EXERCISE DETAILS.
Once the line containing "Given: Click the 'ST of G.' ending line" is reached in the listing below, reproduce it and all later lines through the final one exactly, but omit any pictures.

------------------------

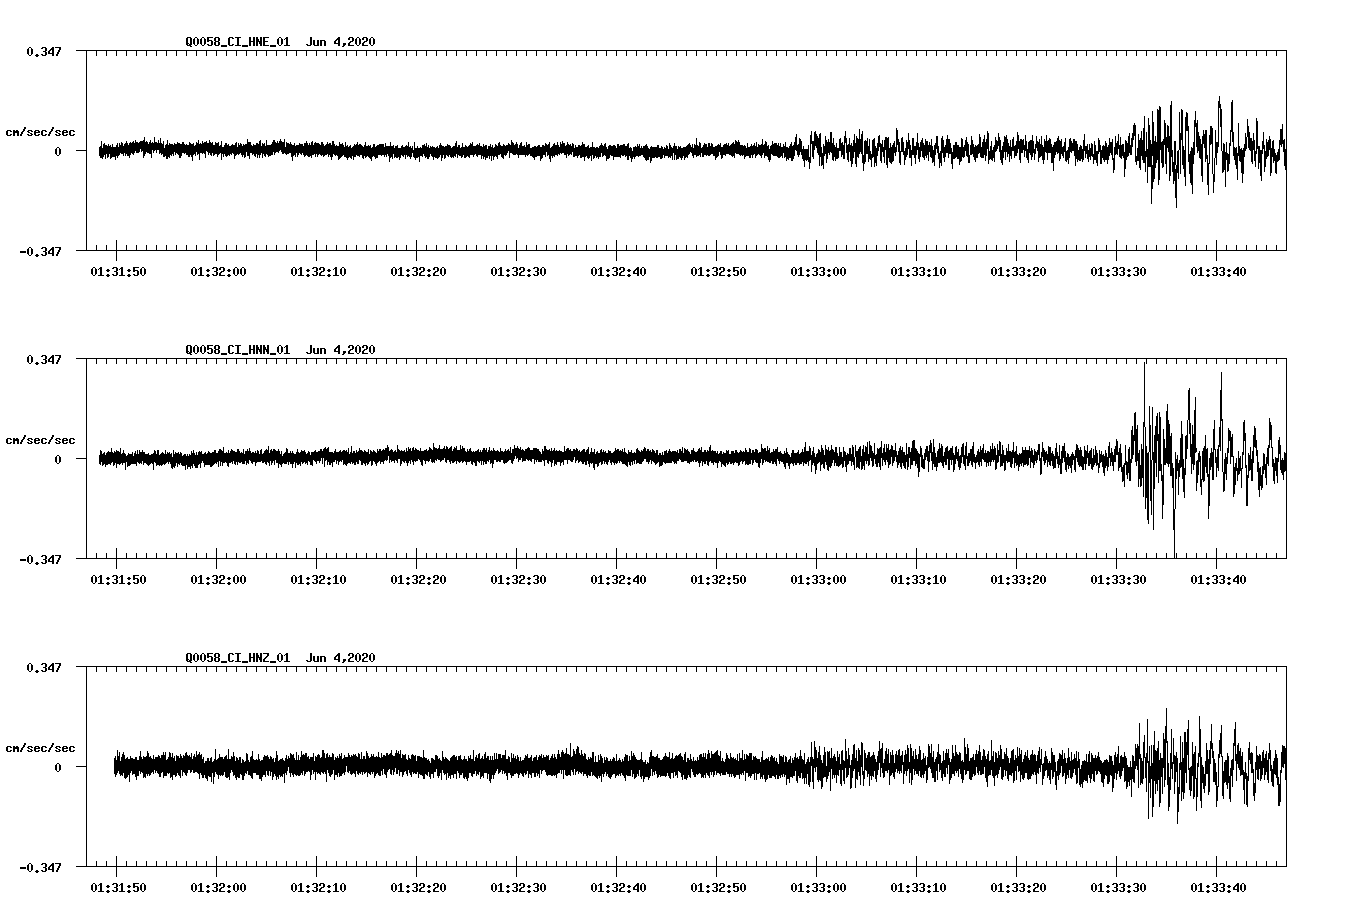This screenshot has width=1358, height=924.
Task: Click 01:33:40 time label on HNZ plot
Action: tap(1217, 887)
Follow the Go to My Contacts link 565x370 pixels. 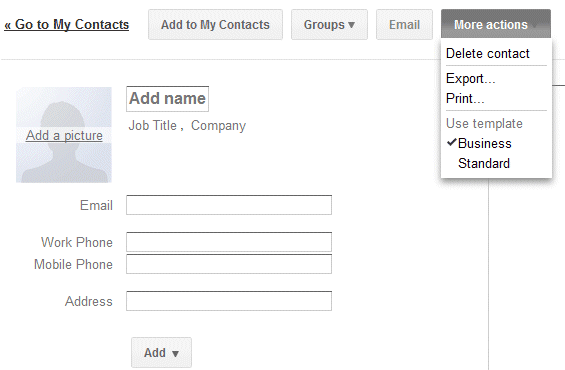[x=66, y=24]
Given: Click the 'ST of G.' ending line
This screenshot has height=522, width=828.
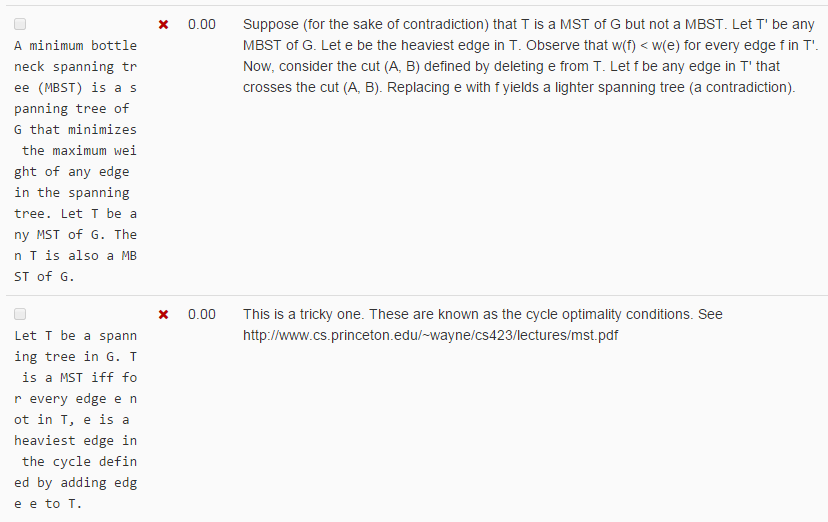Looking at the screenshot, I should pyautogui.click(x=44, y=277).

------------------------

RESPONSE TO THIS EXERCISE.
Given: Click the 'ST of G.' ending line
This screenshot has height=522, width=828.
Looking at the screenshot, I should pyautogui.click(x=44, y=277).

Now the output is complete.